The Abridged version:
- Leaders in the Sacramento City Unified School District are pondering a variety of possible cuts, including 30% department supply budget reductions, to stave off a financial crisis and state intervention.
- The board has until the end of the month to finalize their plan. Some changes could be implemented immediately, while others would go into effect in the coming years.
- Other factors adding to the challenge include a pattern of unauthorized contracts and top personnel changes.
Sacramento City Unified School District leaders are weighing steps such as future cuts to sixth grade field trip funding or delays in purchasing new curriculum and technology as a means to escape the district’s extensive financial crisis.

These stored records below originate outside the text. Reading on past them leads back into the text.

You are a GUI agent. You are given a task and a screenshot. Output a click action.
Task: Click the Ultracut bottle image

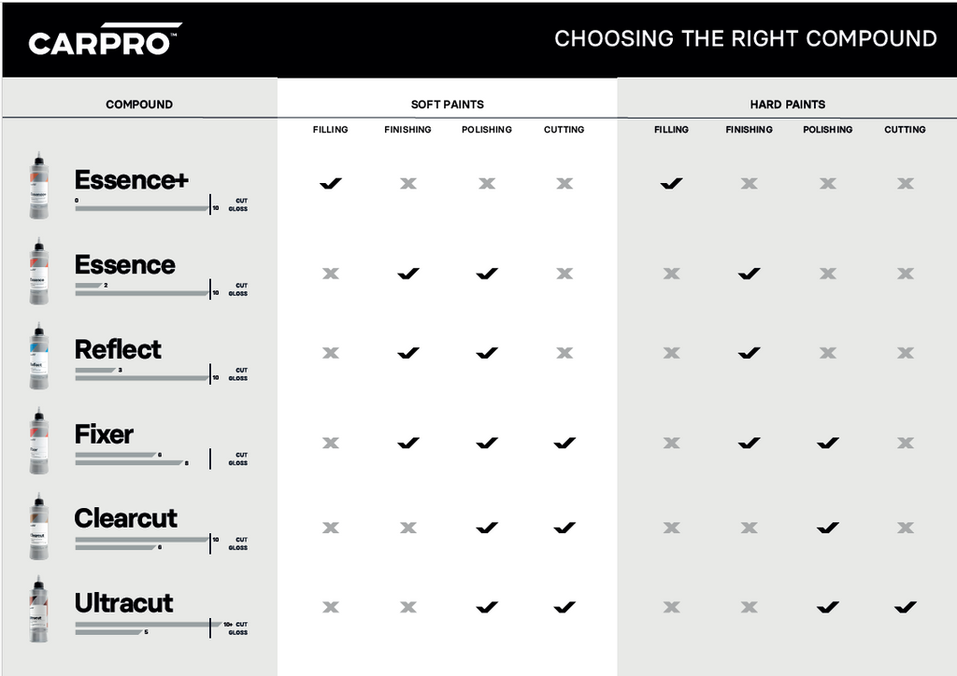tap(39, 609)
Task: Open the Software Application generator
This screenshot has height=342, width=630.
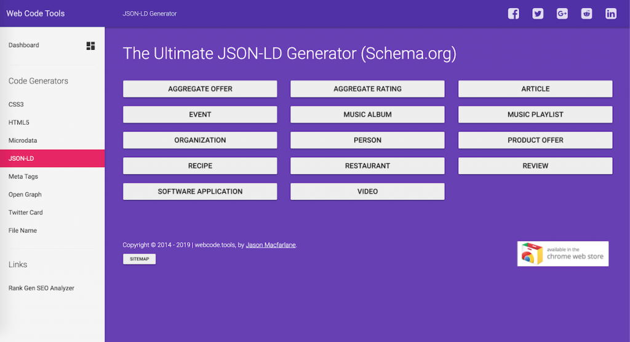Action: pyautogui.click(x=200, y=192)
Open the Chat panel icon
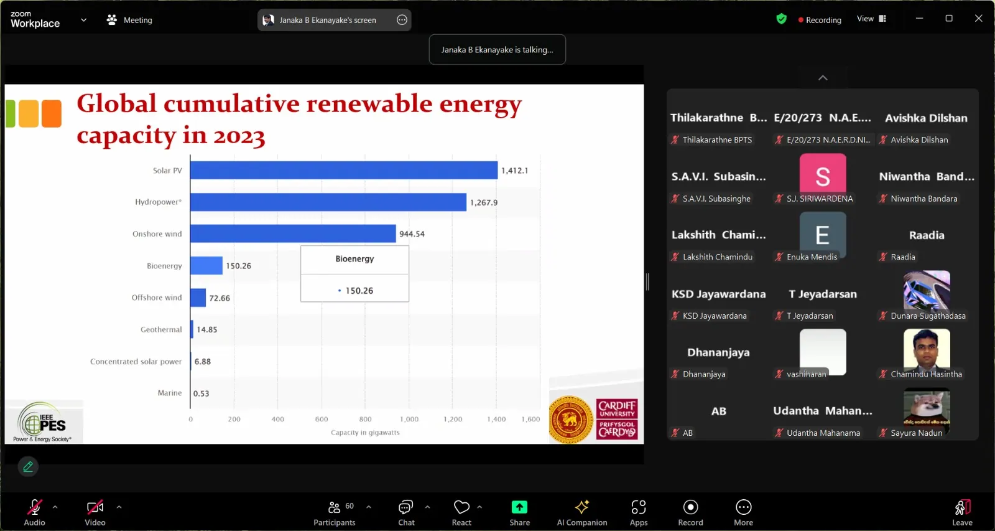 406,507
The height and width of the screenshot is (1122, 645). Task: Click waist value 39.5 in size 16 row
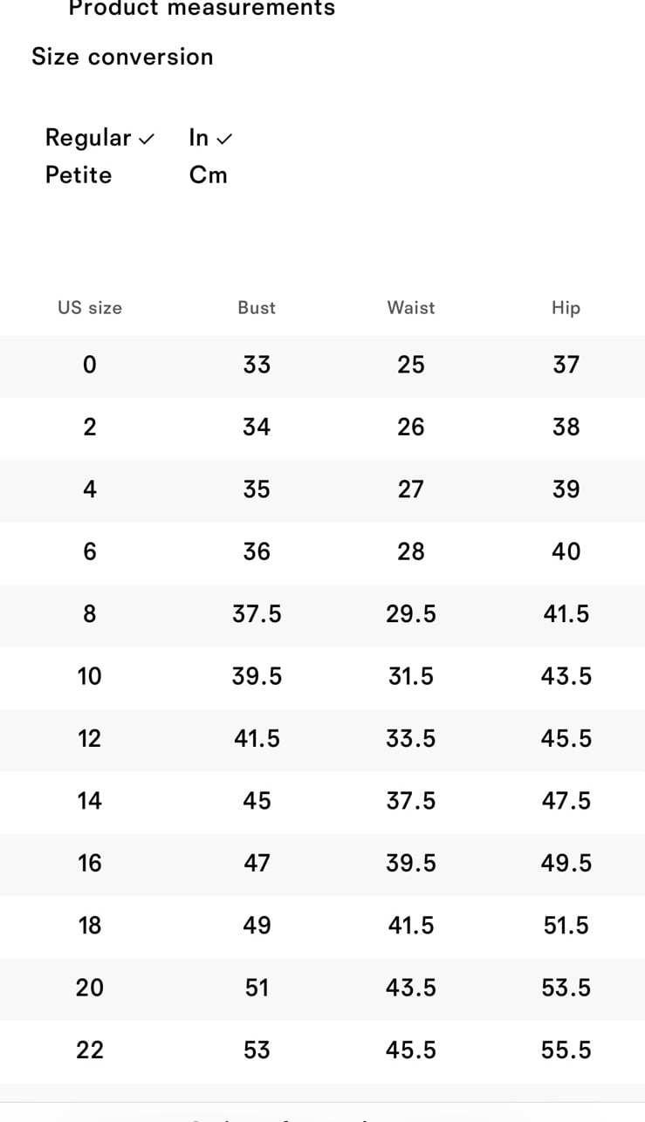coord(411,863)
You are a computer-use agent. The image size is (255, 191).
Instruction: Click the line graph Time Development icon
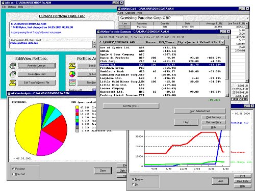point(72,83)
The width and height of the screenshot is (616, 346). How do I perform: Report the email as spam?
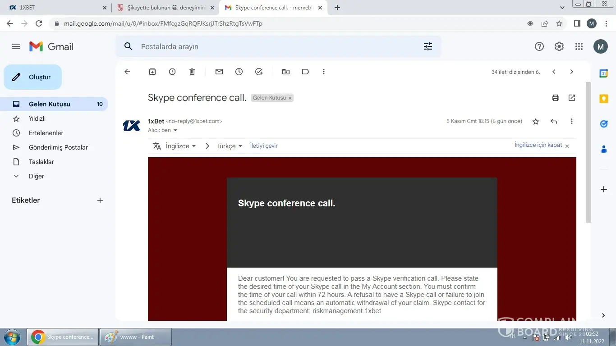coord(172,72)

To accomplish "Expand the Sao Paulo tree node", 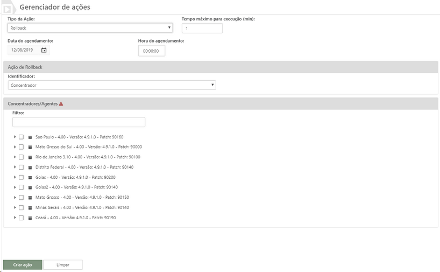I will (15, 137).
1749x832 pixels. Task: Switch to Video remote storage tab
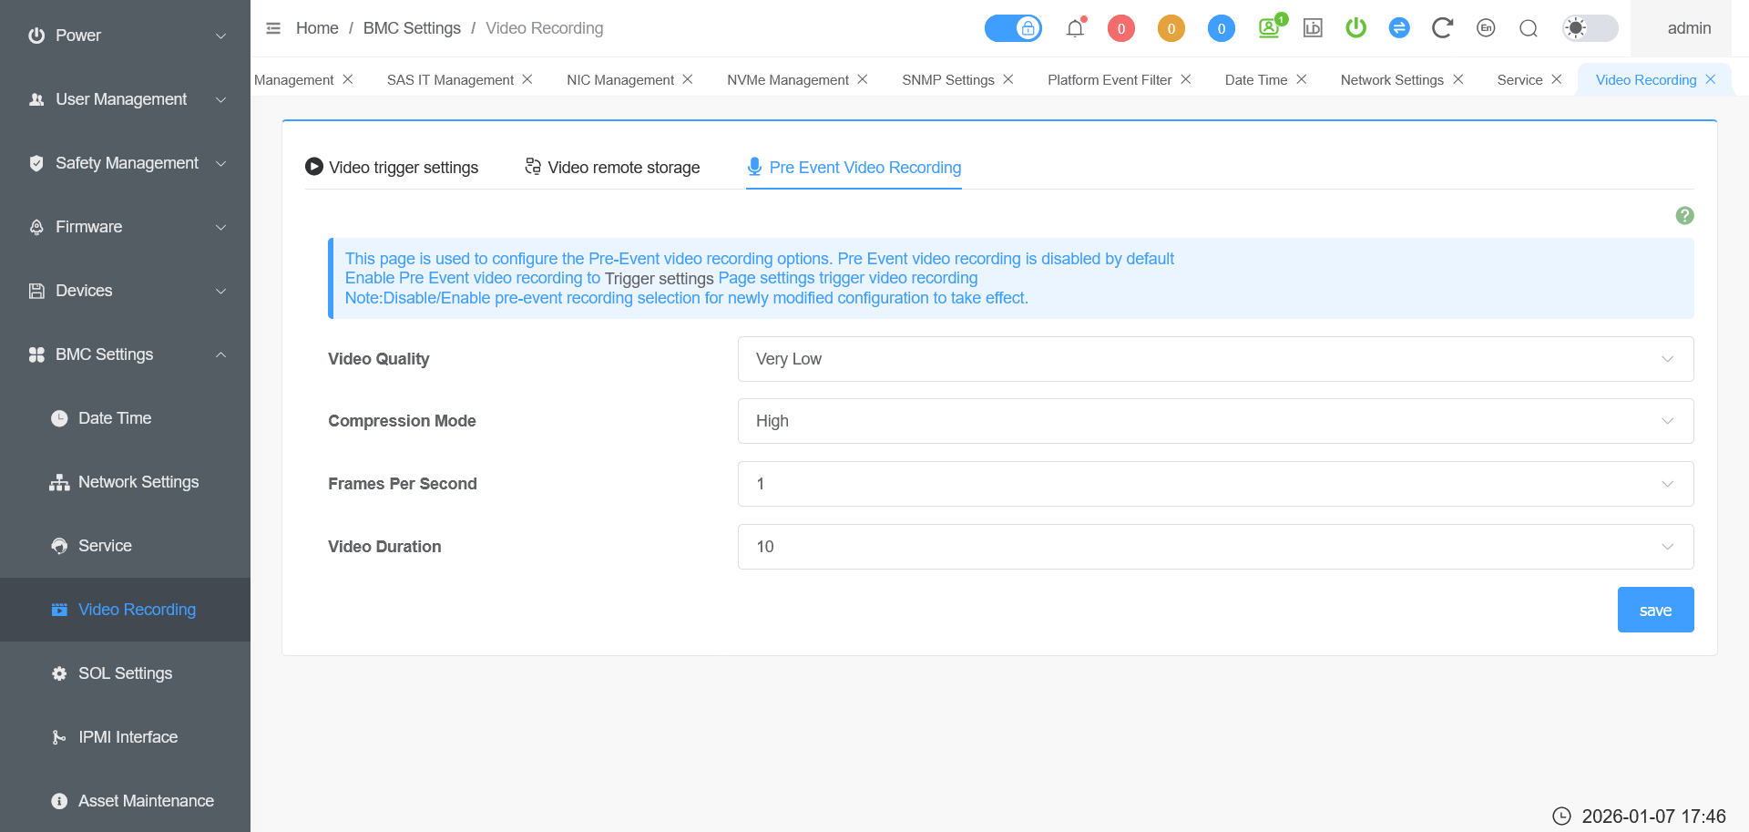[612, 168]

“There’s going to be some hard decisions to make, some hard cuts,” said school board member Chinua Rhodes. “It has to happen.”
A September report revealed Sacramento City Unified spent $43 million more than expected last school year. The spending surprise added onto what was already a grim fiscal reality, district officials have said.
Without a fix, the district is at risk of county and state intervention.
Janea Marking, chief business and operations officer for Sacramento Unified, presented a long list of possible reductions to stabilize the district’s budget during the school board’s meeting Thursday evening.
No cuts or changes were made official. The board is continuing to ponder proposals before a finalized plan is due to the Sacramento County Office of Education at the end of the month.
Immediate changes could come to SCUSD
Sacramento Unified needs to identify about $50 million in savings going into next year, Marking said.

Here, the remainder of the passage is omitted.